Rapide Beschleunigung
Bei einer drohenden Insolvenz einer Firma oder eines Staates gibt es immer nur drei Alternativen. Entweder setzen sich alle Gläubiger an einen Tisch, machen Kassensturz und entscheiden schnell, ob das Unternehmen noch zu retten ist, und wenn ja, welcher Schuldenschnitt akzeptiert werden muss. Oder es gibt keine Hoffnung mehr, dann schmeisst man nicht gutes Geld schlechtem hinterher, sondern zieht den Stecker raus. Nachdem geradezu lehrbuchhaft die versammelten Eurokraten mitsamt ihren beratenden Wirtschaftskoryphäen diesen Moment schon längst verpasst haben, setzt Variante drei ein. Hektik, Gewurstel, Gemurkse, Panik. Deutlich erkennbar ist das an einer rapiden Beschleunigung der Aktionen, Ankündigungen, Krisentreffen und neuen, endgültigen Rettungsmassnahmen. Wobei natürlich immer wieder «Unvorhersehbares» eintritt, das die gestern beschlossenen Massnahmen heute schon obsolet macht.

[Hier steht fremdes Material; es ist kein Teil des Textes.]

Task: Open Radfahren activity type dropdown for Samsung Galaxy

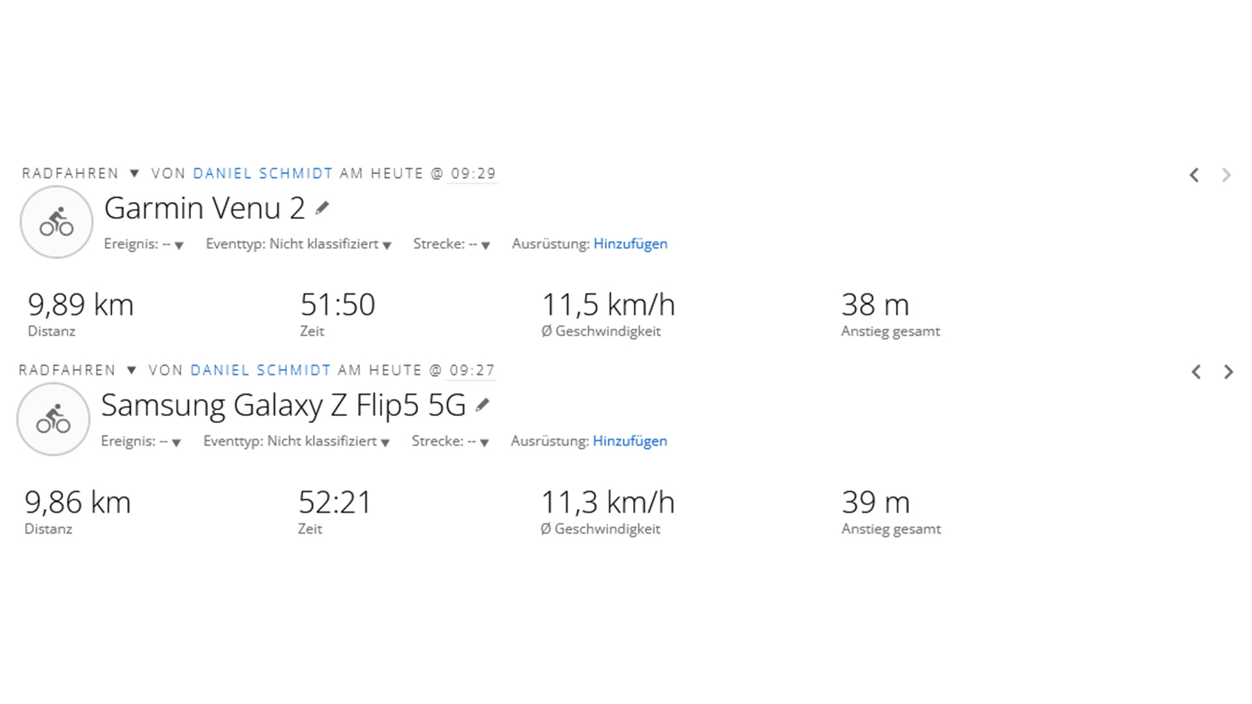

Griechenland, so verfahren ist die Situation inzwischen, hat ja nur noch zwei Alternativen: Mit oder ohne Volksabstimmung Bankrott erklären. An die dritte Möglichkeit, dass die EU Papandreou erfolgreich erpresst, die Meinung der eigentlich Betroffenen doch nicht einzuholen, wollen wir lieber nicht denken. Nach seiner Ankündigung würde das garantiert zu bürgerkriegsähnlichen Unruhen führen, zum völligen Chaos und möglicherweise zur Unregierbarkeit.
Und die Märkte?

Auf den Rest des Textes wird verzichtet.